Joining him in the appeal are Andrea Gauntlett, John Pecora, Judith Consentino, Marielaina Lorrey, and Michael Greeley, all of North Chelmsford, and Alan Nakashian-Holsberg and James Coveno of Westford.
The residents’ appeal makes the same charges as the selectmen’s Dec. 2 appeal. They are:
- The settlement agreement violated the state’s Open Meeting Law because it was the “product of a mediation and/or conferences between and amongst the members of the Planning Board and Board of Selectmen.”
- It did not get the approval by a required super majority of the Planning Board because only three of five members signed the agreement. A super majority would have meant at least four members signed the document.
- The project does not meet the requirements for light manufacturing under Westford’s Zoning bylaws. “Neither the Board of Selectmen nor the Planning Board therefore has authority, even with a supermajority vote…in its favor, to issue an MCP for the Project.”
- The project does not meet the requirements of a major commercial project special permit, and the issuance exceeds the Planning Board’s authority.
- Selectmen and Planning Board members exceeded their respective authority by issuing the special permit.

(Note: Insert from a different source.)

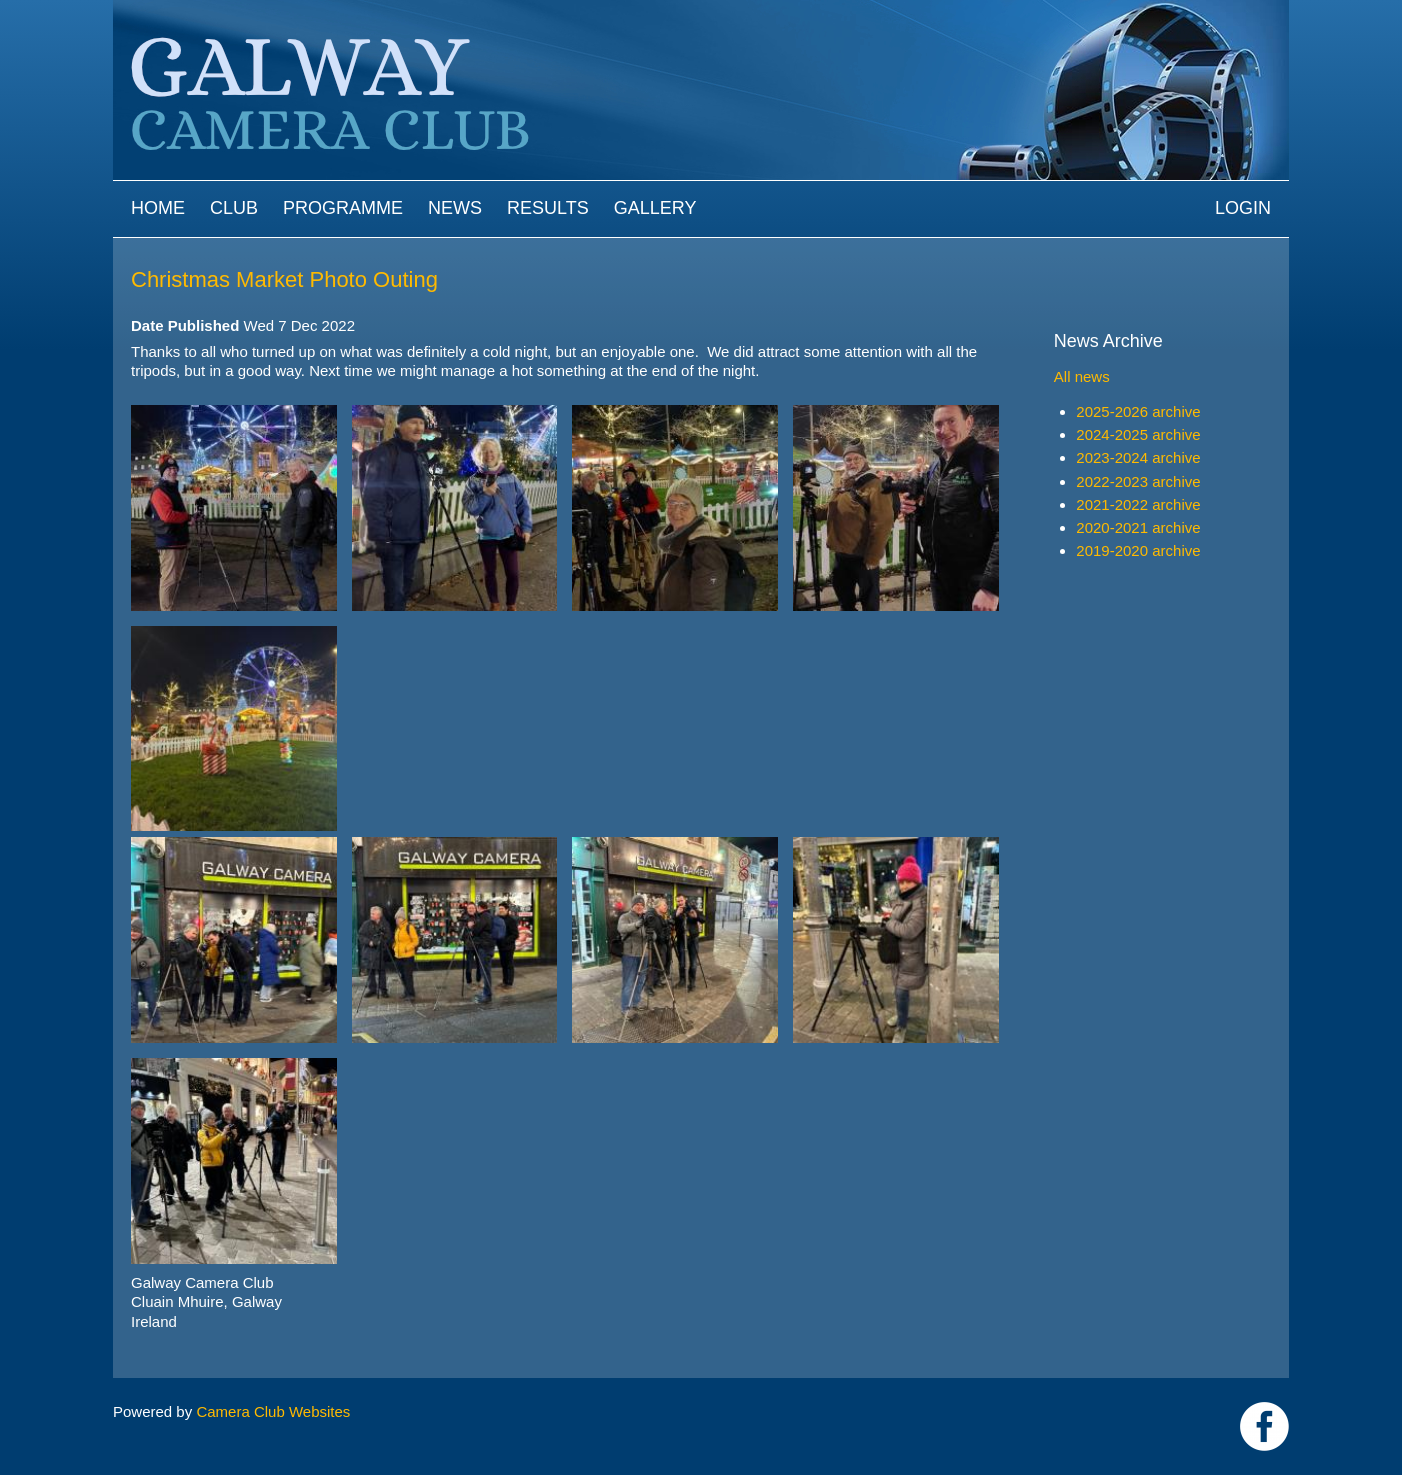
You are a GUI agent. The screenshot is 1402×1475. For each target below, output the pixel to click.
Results (548, 208)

The plaintiffs call the action “arbitrary and capricious, and legally untenable.”
The court document seeks to:
- Annul the decision of the Planning Board to grant the special permit;
- Or remand the matter back to the Planning Board with instructions requiring the board to deny the application for the special permit;
- The appeal also seeks reimbursement of reasonable attorney fees for the eight plaintiffs.